PROBLEM STATEMENT: Return, exactly and with nothing added, the line with "Instruction: Click the Главная" together with all lines after it through the end of the data below. No pictures belong in the copy.

### SUPPLIED MATERIAL

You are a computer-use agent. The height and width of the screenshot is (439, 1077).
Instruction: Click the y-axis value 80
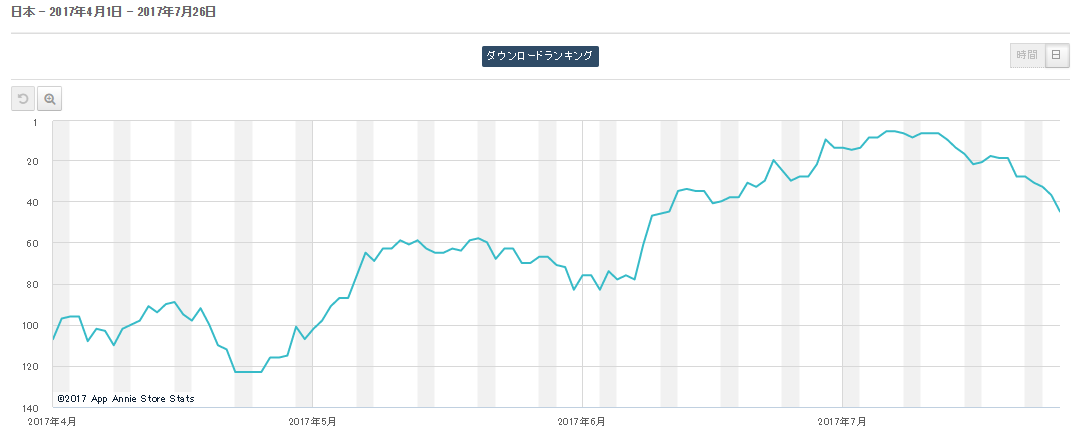pos(32,284)
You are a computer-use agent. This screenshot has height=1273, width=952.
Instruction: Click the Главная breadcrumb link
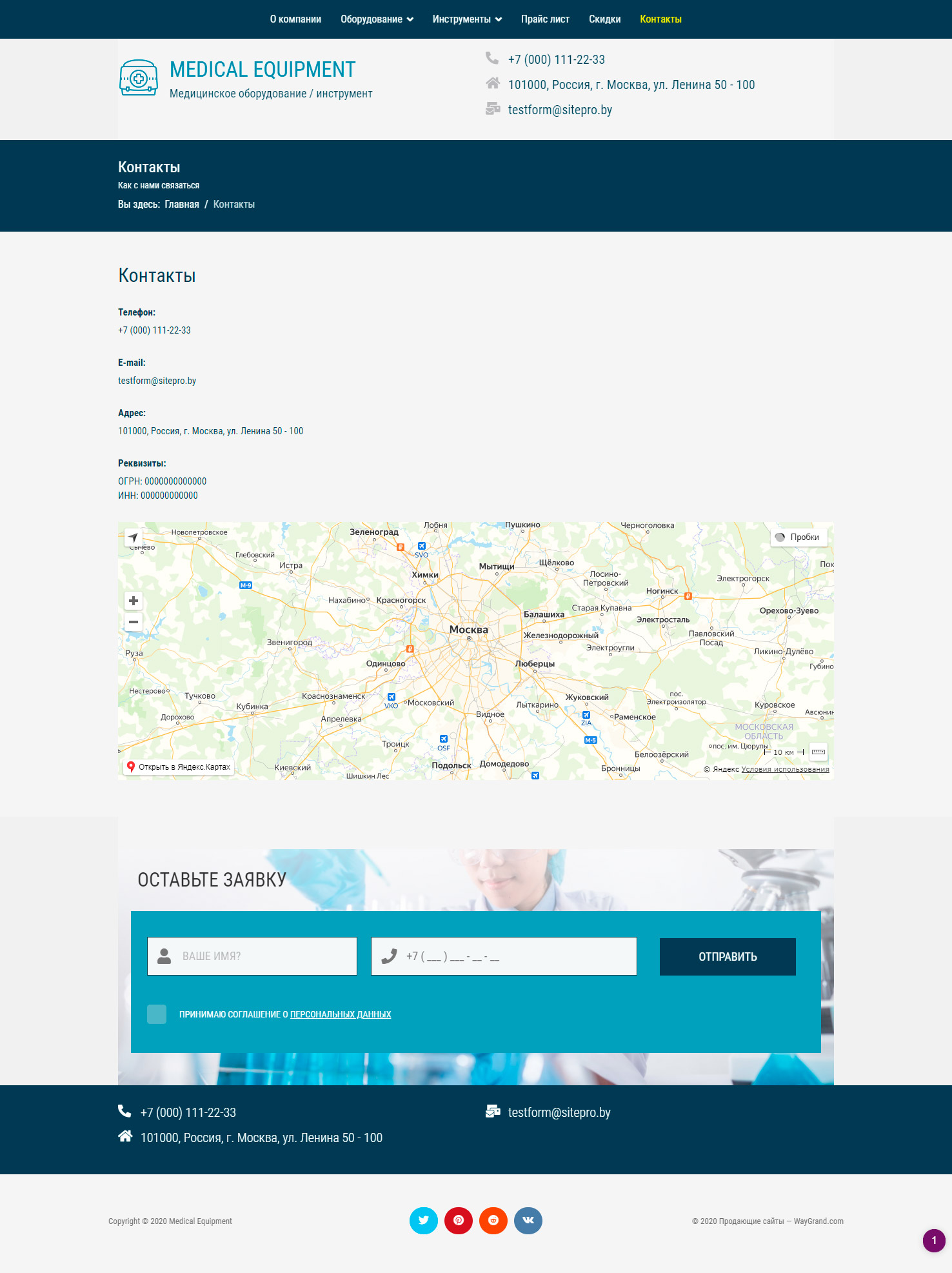click(x=182, y=205)
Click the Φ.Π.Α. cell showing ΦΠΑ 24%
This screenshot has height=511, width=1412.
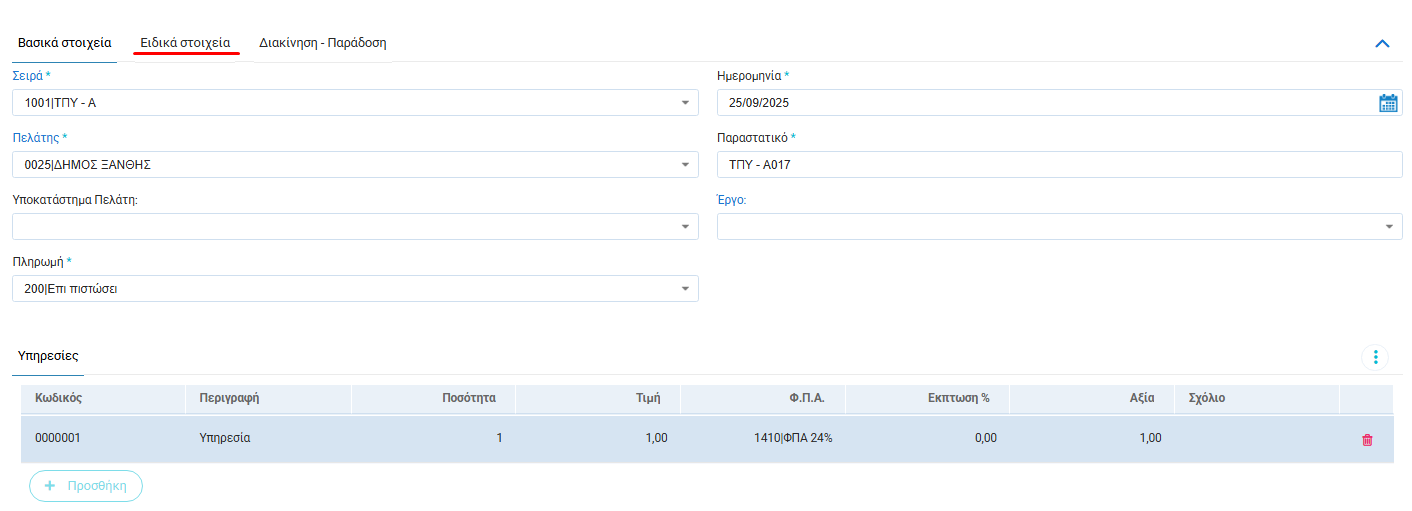[763, 438]
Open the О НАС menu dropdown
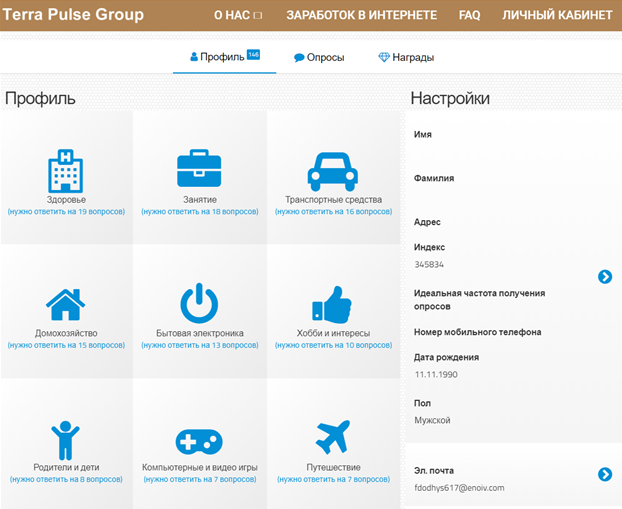This screenshot has height=509, width=622. (x=238, y=15)
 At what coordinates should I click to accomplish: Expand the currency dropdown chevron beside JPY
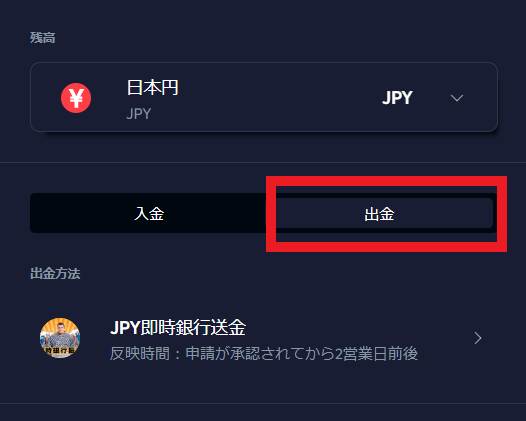(457, 98)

######

WRITTEN RESPONSE:
Instruction: Click the Главная breadcrumb link
click(x=182, y=205)
Click the Φ.Π.Α. cell showing ΦΠΑ 24%
This screenshot has height=511, width=1412.
[763, 438]
Open the О НАС menu dropdown
This screenshot has height=509, width=622. (x=238, y=15)
 At what coordinates should I click to accomplish: Expand the currency dropdown chevron beside JPY
(457, 98)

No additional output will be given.